Copy the passage in the discussion thread on gestalt discovery below from "We only care" up to and including "gestalt away from us.".
--- Start Page extract ---
CMCDragonkai commented 2 years ago

Discovery is about discovery cryptolinks between nodes and identities within a gestalt and across gestalts (based on the gestalts that we trust).

At the same time, the user will drive this by triggering a discovery on another identity.

However gestalts themselves would not have a TTL. Instead it would be the gestalt vertices that would have a last updated tag.

We will need to index by the last updated tag. So there will need to be a DB index for the last update.

When we decide to discover a gestalt. We may prefer to to a vertices that have the oldest update tag.

Maybe we can use this: https://github.com/MatrixAI/Polykey/issues/329#issuecomment-1223590432

Where each gestalt can have a "default priority" and some gestalts have higher default priorities.

Let's imagine all the gestalts are structured like a tree.

At the root of the tree, we have our own gestalt.

Then our immediate children are the gestalts that we trust... and so on. Actually this is a DAG, not at tree because 2 of our child gestalts may trust each other, or trust a common third party.

Now the order should then go from us to our immediate children (breadth-first). Topological sort may have some relevance here: https://en.wikipedia.org/wiki/Topological_sorting

The key point though, is that our gestalts are given a default priority. That default priority is a "weight" that decrements as the gestalt gets farther away from us. So suppose a degree N gestalt is N hops away from us, then it would have weight Max - N. Actually let's invert this number, so that 0 is the highest priority and N is some finite number away from 0. So then its weight would be N.

We should factor in fairness here too... so at the very least, we will eventually get to discovering other gestalts.

But there will be a limit, and that is a computational limit.


Alternatively we do something simpler.

We only care about our own gestalt, and also the gestalt of degree 1. Which is the gestalts that we are connected to.

At the same time the user may wish to crawl some random other gestalt. Then we add that into our discovery queue. At that point, we would only crawl itself, and not its children unless prompted to crawl that child gestalts.

Therefore we don't actually auto-crawl beyond one gestalt away from us.


This means that we have a "loop" for deciding what gestalts to focus on. And a "loop" deciding what vertexes to focus on within a gestalt.

If that's the case, we can just use the static priority. Highest priority goes to any user-driven gestalt. Then to our own gestalt. Then finally to all gestalts that we trust.

CMCDragonkai commented 2 years ago

To decide which vertex to visit, we would choose the last updated vertex in a gestalt.

Then if we get a list of child vertices of that vertex, we would then decide based on what was the last updated.

We would prefer vertexes that have never been updated/visited.

So then it is new vertices in the order we find them, then by age of existing vertices that we already know.

CMCDragonkai commented 2 years ago

This means TaskPriority only is used when working between gestalts. For individual vertex jobs, they would just inherit priority.

CMCDragonkai commented 2 years ago

Finally, we can eventually a governor for power control, but we can do that later.

CMCDragonkai commented 2 years ago

This would require a separate PR, it's an independent problem.

CMCDragonkai commented 1 year ago

@tegefaulkes this issue currently should be used to tackle the fact that Discovery as merged with MatrixAI/Polykey#446 currently maintains a visited tag but this does not get refreshed, so we only ever crawl the GG once.
--- End Page extract ---
--- Start Entries ---
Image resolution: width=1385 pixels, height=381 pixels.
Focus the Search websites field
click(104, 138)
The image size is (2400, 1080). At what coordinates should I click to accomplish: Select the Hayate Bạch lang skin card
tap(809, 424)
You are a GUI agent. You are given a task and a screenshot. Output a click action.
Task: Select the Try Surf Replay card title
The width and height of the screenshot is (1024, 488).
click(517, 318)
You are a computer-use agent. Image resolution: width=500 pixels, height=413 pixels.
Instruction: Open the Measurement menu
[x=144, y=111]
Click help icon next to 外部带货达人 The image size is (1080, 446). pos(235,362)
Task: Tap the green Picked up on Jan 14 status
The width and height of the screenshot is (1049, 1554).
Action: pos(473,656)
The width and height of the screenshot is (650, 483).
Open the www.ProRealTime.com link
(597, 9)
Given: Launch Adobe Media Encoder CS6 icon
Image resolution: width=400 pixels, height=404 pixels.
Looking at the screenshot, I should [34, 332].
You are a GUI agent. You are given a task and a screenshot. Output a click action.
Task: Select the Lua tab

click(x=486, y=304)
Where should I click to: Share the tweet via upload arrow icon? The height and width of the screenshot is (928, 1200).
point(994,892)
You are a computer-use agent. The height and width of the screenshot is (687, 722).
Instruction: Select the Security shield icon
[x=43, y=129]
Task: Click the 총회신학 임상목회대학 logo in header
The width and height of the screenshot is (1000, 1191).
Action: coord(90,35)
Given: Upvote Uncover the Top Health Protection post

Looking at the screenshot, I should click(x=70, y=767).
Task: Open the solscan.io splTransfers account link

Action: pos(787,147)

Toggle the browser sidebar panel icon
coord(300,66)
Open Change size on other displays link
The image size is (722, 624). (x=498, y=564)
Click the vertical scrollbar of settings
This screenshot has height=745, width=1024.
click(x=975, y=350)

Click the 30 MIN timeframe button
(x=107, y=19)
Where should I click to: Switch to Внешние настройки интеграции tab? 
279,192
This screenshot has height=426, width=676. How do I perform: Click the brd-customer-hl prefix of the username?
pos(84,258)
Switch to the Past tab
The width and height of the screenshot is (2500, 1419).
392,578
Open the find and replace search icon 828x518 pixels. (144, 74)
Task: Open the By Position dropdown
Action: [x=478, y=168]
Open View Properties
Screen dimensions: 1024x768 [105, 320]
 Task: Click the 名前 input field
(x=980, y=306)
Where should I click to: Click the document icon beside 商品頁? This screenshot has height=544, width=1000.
--- End Entries ---
The reply
We only care about our own gestalt, and also the gestalt of degree 1. Which is the gestalts that we are connected to.

At the same time the user may wish to crawl some random other gestalt. Then we add that into our discovery queue. At that point, we would only crawl itself, and not its children unless prompted to crawl that child gestalts.

Therefore we don't actually auto-crawl beyond one gestalt away from us.